Editorial Note: The effectiveness of AIDS prevention efforts in many states and urban areas depends greatly on interrupting the chain of HIV transmission among IVDUs, their sex partners, and their children. In 1988, 33.3% of U.S. AIDS cases and 27.8% in Massachusetts were associated with IV-drug use (1).

Features that may contribute to the acceptance of Project TRUST in Boston are the range of free services available without appointment, the presence of former IVDUs on the staff, and anonymity (i.e., clients are given a code rather than registered by name). The high percentage (79%) of IVDUs who returned for their test results indicates that HIV prevention measures can be effectively provided to IVDUs if services are tailored to the specific needs and circumstances of this high-risk group.

A constraint of anonymous testing is the inability to reach seropositive persons who fail to return. Project TRUST and other programs providing HIV testing must develop follow-up approaches to reach such clients.

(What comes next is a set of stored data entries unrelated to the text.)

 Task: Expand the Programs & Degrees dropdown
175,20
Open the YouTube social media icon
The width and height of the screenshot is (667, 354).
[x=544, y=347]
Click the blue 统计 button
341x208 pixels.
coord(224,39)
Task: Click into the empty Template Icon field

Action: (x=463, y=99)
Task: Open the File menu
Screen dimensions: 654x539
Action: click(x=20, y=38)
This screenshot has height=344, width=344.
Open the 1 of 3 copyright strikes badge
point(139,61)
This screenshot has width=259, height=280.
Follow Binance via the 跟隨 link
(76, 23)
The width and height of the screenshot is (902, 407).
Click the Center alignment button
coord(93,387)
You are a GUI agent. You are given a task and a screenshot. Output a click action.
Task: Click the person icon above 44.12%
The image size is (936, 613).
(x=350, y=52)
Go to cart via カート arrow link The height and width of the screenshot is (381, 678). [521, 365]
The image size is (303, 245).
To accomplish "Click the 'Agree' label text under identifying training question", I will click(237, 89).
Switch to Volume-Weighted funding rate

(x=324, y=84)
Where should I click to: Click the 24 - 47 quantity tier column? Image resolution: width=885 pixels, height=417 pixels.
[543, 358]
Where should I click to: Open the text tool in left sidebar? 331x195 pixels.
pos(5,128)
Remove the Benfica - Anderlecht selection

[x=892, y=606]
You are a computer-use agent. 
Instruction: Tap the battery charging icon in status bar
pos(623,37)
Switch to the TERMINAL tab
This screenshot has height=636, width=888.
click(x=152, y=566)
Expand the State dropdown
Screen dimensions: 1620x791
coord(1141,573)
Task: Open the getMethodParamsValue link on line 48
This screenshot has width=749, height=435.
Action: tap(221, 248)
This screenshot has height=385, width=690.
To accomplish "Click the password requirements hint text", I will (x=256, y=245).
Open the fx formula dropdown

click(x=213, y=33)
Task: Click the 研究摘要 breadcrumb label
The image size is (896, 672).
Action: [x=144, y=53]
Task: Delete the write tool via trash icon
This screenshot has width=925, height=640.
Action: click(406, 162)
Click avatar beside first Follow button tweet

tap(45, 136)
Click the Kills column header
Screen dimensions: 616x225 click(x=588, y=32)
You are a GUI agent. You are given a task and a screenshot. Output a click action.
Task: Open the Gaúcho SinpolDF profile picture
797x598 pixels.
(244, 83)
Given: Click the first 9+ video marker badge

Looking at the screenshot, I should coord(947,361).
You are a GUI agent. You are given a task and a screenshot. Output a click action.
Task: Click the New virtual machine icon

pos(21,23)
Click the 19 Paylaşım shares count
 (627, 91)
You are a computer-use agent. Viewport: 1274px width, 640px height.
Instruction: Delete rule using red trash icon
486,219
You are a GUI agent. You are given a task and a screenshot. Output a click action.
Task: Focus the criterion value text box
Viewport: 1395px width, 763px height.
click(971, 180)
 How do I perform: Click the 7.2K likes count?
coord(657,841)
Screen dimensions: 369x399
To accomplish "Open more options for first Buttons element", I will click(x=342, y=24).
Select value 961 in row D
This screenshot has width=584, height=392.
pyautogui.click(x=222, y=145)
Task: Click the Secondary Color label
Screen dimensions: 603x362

To induce long-term changes in the behavior of IVDUs, ongoing counseling and education and access to drug treatment are necessary (2). IVDUs also need medical services such as detoxification programs and screening and therapy for tuberculosis (3) and STDs (4). Clinical evaluation of HIV-infected IVDUs should include T-cell phenotyping and, when indicated, prophylaxis against Pneumocystis carinii pneumonia (5). Local efforts such as Project TRUST and others (6) to provide IVDUs with HIV-antibody testing, counseling, and other services are important in directing efforts to a group accounting for an increasing percentage of HIV infections and AIDS cases.

References

  1. CDC. Update: acquired immunodeficiency syndrome associated with intravenous-drug use--United States, 1988. MMWR 1989;38:165-70.

  2. Brickner PW, Torres RA, Barnes M, et al. Recommendations for control and prevention of human immunodeficiency virus (HIV) infection in intravenous drug users. Ann Intern Med 1989;110:833-7.

  3. CDC. A strategic plan for the elimination of tuberculosis in the United States. MMWR 1989;38(no. S-3):5.

  4. CDC. Relationship of syphilis to drug use and prostitution--Connecticut and Philadelphia, Pennsylvania. MMWR 1988;37:755-8,764.

  5. CDC. Guidelines for prophylaxis against Pneumocystis carinii pneumonia for persons infected with human immunodeficiency virus. MMWR 1989;38(no. S-5).

  6. CDC. Coordinated community programs for HIV prevention among intravenous-drug users --California, Massachusetts. MMWR 1989;38:369-74.